Rising inflation has prompted a tug of war between the world’s pre-eminent central bank and investors who’ve often been slow to receive its messages.
The Fed uses monetary policy levers including interest rates and quantitative easing bond purchases to manage inflation but has since June 2020 been seeking to generate more inflation than ever before and over a longer sustained period than before.
It says recent sharp increases in the official measure of inflation are likely to be “transitory” and that it will nonetheless continue with its new average-inflation-targeting policy, although many in the market have been doubtful that it would; while recent comments from Federal Open Market Committee members have leant weight to those doubts.
Above: U.S. Dollar quotes and performances over selected horizons. Source: Netdania Markets.
GBP/USD Forecasts Q2 2023
Period: Q2 2023 Onwards
This is a recipe which could make for declines in bond prices, increases in bond yields, volatility in the currency market and a nightmare for investors as Feddie Krueger brings terror anew to Global Bond Street.
“The Fed is now talking about when they may start talking about QE tapering. A number of Fed speakers this week have signaled that the discussion for QE tapering could start later this year, if the economy continues improving at a sufficient pace,” says Athanasios Vamvakidis, head of FX strategy at BofA Global Research.
“The market is already pricing QE tapering to begin next year and rate hikes the year after. Therefore, inflation is what could really surprise markets, leading to a faster tightening once the Fed starts.”
Whatever the outurn of Friday’s U.S. PCE inflation data; Feddie Krueger cannot be kept away from Global Bond Street forever, not with investors’ inflation expectations becoming so very well entrenched, which could mean regular bouts of inflation-induced volatility in the world’s financial markets.
Above: 10-year U.S. government bond price alongside 10-year U.S bond yield (orange).
“The dominant feature for financial markets at this juncture is still massively easy monetary policy (by all central banks). That easy policy is being accompanied by ongoing global economic recovery. Rising equity prices and rising commodity prices are key end results. Those twin effects are spilling over to FX in the normal fashion,” explains Greg Anderson, global head of FX strategy at BMO Capital Markets.
“In Q1, there was another factor at play, and that was a spike in 10Y bond yields, with US Treasuries at the center of the action,” Anderson adds.

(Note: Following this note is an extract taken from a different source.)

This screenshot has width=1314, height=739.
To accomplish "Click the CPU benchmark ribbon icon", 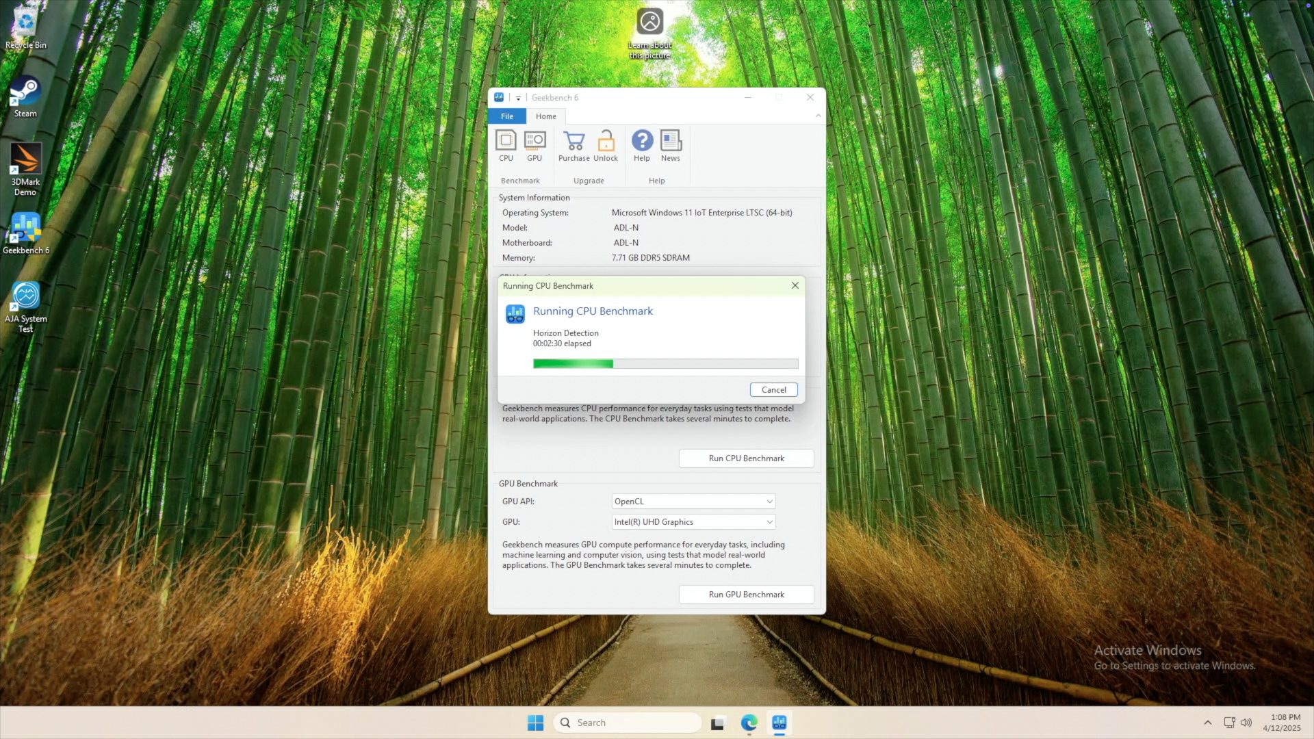I will point(506,146).
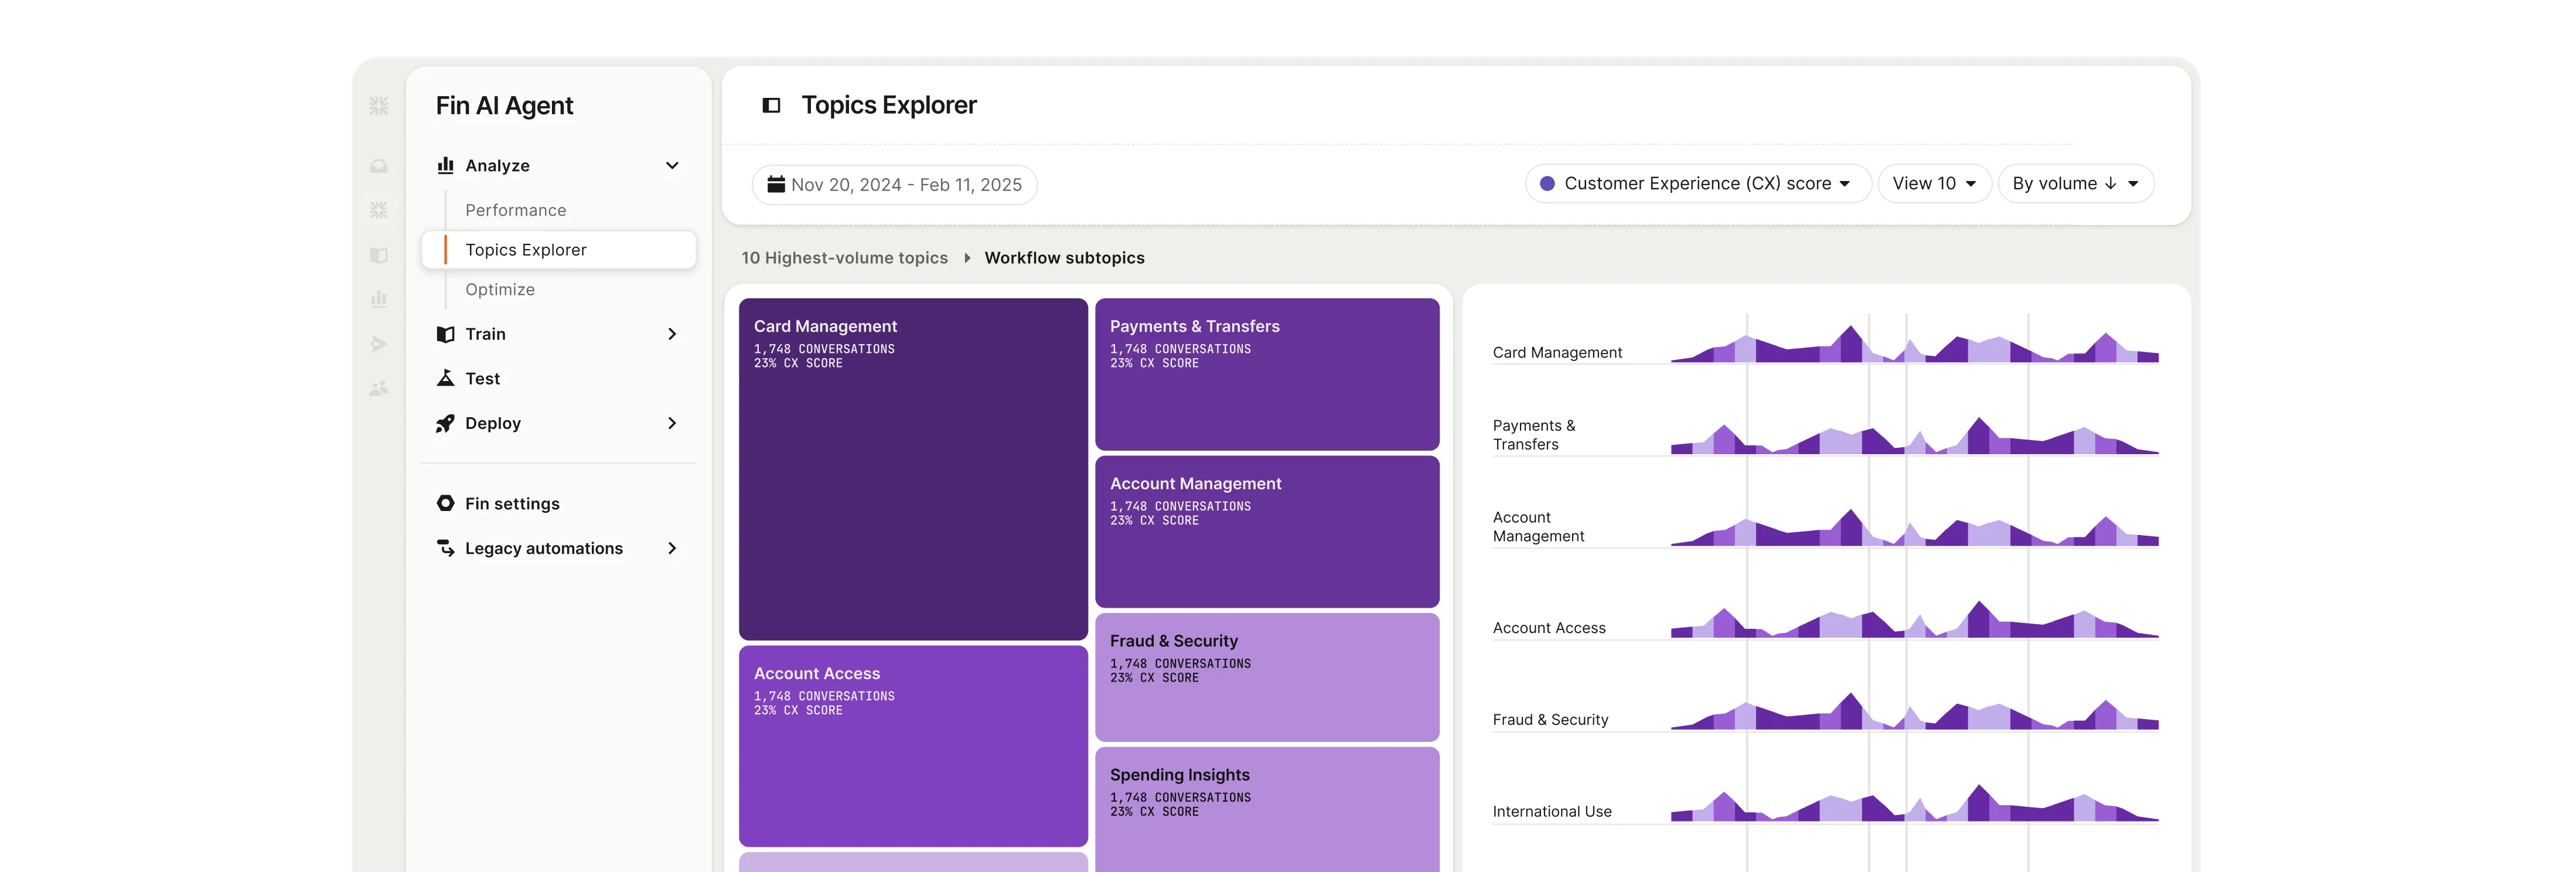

These bouts of inflation-induced volatility are downside risks for a Pound-to-Dollar exchange rate which was on Thursday boosted back up above 1.42 by Bank of England (BoE) policy talk, which saw Sterling return to within arm’s reach of its 2021 high near 1.4240.
The Pound-to-Dollar exchange rate’s charts however, are also warning of downside risks and that a period of consolidation could be looming thereafter given a divergence between prices and the relative-strength-index (RSI), which is a phenomenon known as “bearish divergence.”
“GBP/USD bounced higher yesterday BUT continues to hold below 1.4238/45, the recent high and the March 2018 high, and we would allow for some near term consolidation. We note the divergence of the daily RSI,” says Karen Jones, head of technical analysis for currencies, commodities and bonds at Commerzbank.
Above: Pound-Dollar rate shown at daily intervals alongside U.S. Dollar Index and with relative-strength-index in lower pane.